Logical Entailment

Motivation

When we say a reasoner is correct, we mean it produces conclusions that genuinely follow from its premises — not merely consequences it happens to compute. Logical entailment is the standard against which correctness is measured: a precise, semantic notion of “follows from” defined entirely in terms of meaning, with no reference to any particular algorithm (Enderton 2001).

The split between what follows and how to derive it is the foundational distinction of mathematical logic. Entailment is the semantic side; proof is the syntactic side. The whole apparatus of soundness, completeness, and decidability quantifies how well a proof system tracks entailment.

Definition

Fix a logical language with sentences \(\phi, \psi, \ldots\) and a class of interpretations (or models) \(\mathcal{M}\). Each interpretation assigns truth values to atomic claims; truth of compound sentences is built up compositionally. Write \(M \models \phi\) to mean “\(\phi\) is true in \(M\).”

A set of sentences \(\Gamma\) entails a sentence \(\phi\), written \(\Gamma \models \phi\), if every model that makes all of \(\Gamma\) true also makes \(\phi\) true:

\[\Gamma \models \phi \quad \iff \quad \text{for every } M \in \mathcal{M},\ \text{if } M \models \gamma \text{ for all } \gamma \in \Gamma,\ \text{then } M \models \phi.\]

Equivalently: it is impossible to make \(\Gamma\) true and \(\phi\) false simultaneously.

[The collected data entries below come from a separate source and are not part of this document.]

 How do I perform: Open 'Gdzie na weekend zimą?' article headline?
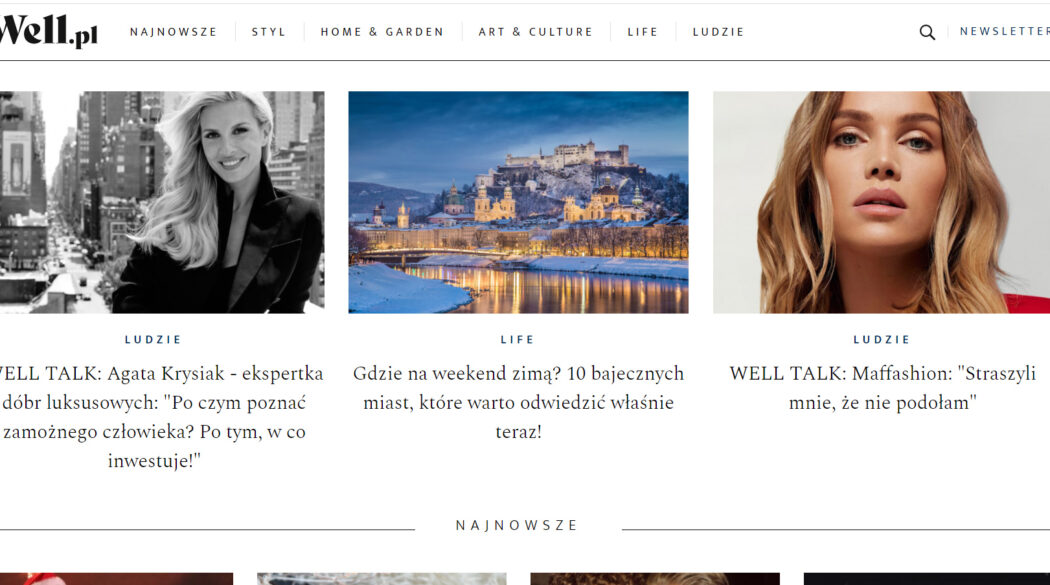518,402
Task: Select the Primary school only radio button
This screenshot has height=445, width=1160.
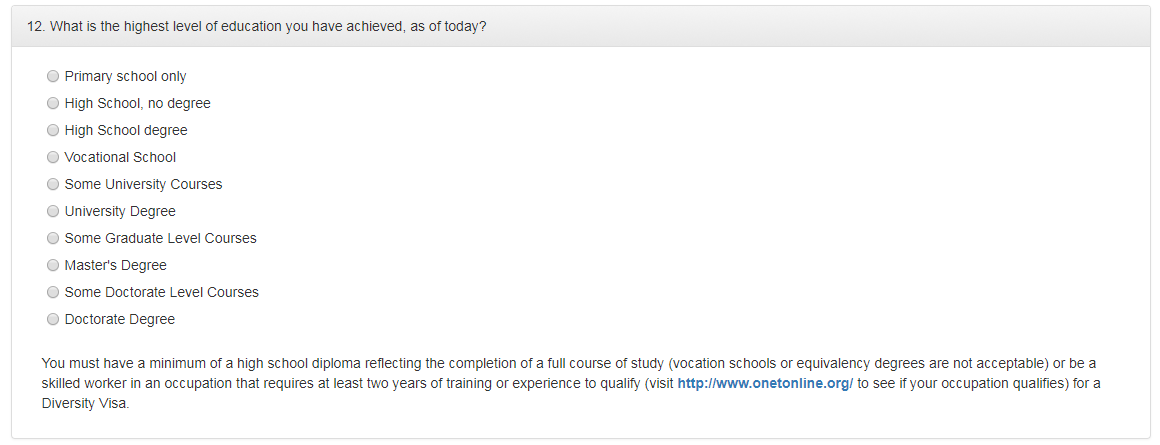Action: (x=53, y=76)
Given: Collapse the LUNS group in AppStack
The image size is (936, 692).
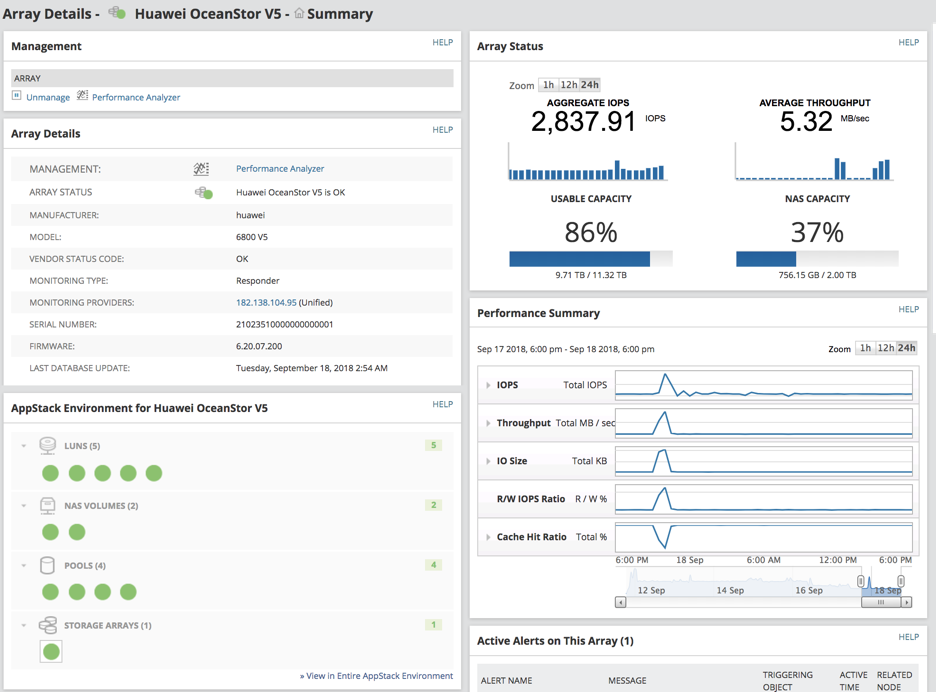Looking at the screenshot, I should (x=24, y=445).

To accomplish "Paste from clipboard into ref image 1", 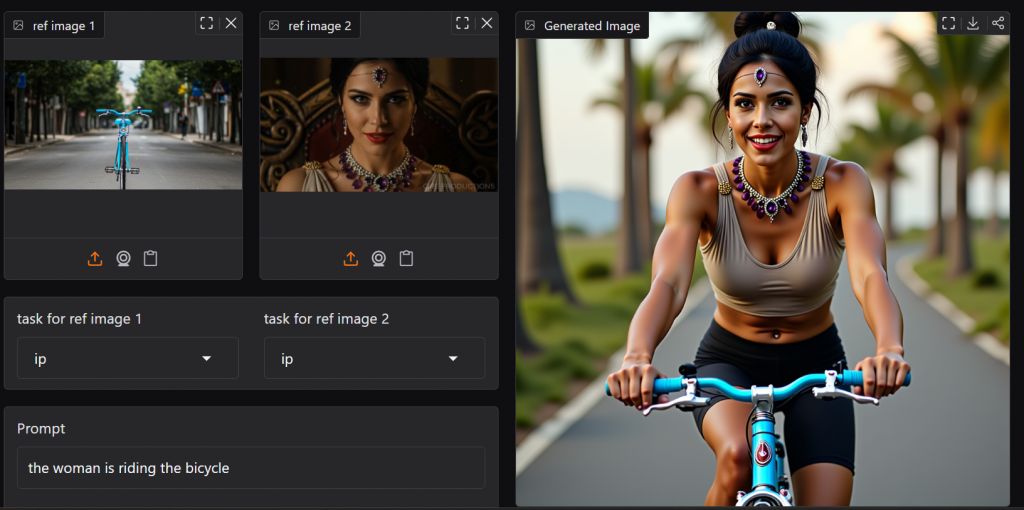I will tap(150, 259).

The relation \(\models\) depends only on what models exist and which sentences they satisfy — not on any inference procedure. Two sentences with the same models are interchangeable; two proof systems for the same logic agree on \(\models\) even if their syntactic derivations look nothing alike.

Examples and Non-Examples

Propositional entailment

Let \(\Gamma = \{p \Rightarrow q,\ p\}\). The only model where both members of \(\Gamma\) are true is one where \(p = \top\) and \(q = \top\); that model also satisfies \(q\). So \(\Gamma \models q\). This is the entailment underwriting modus ponens.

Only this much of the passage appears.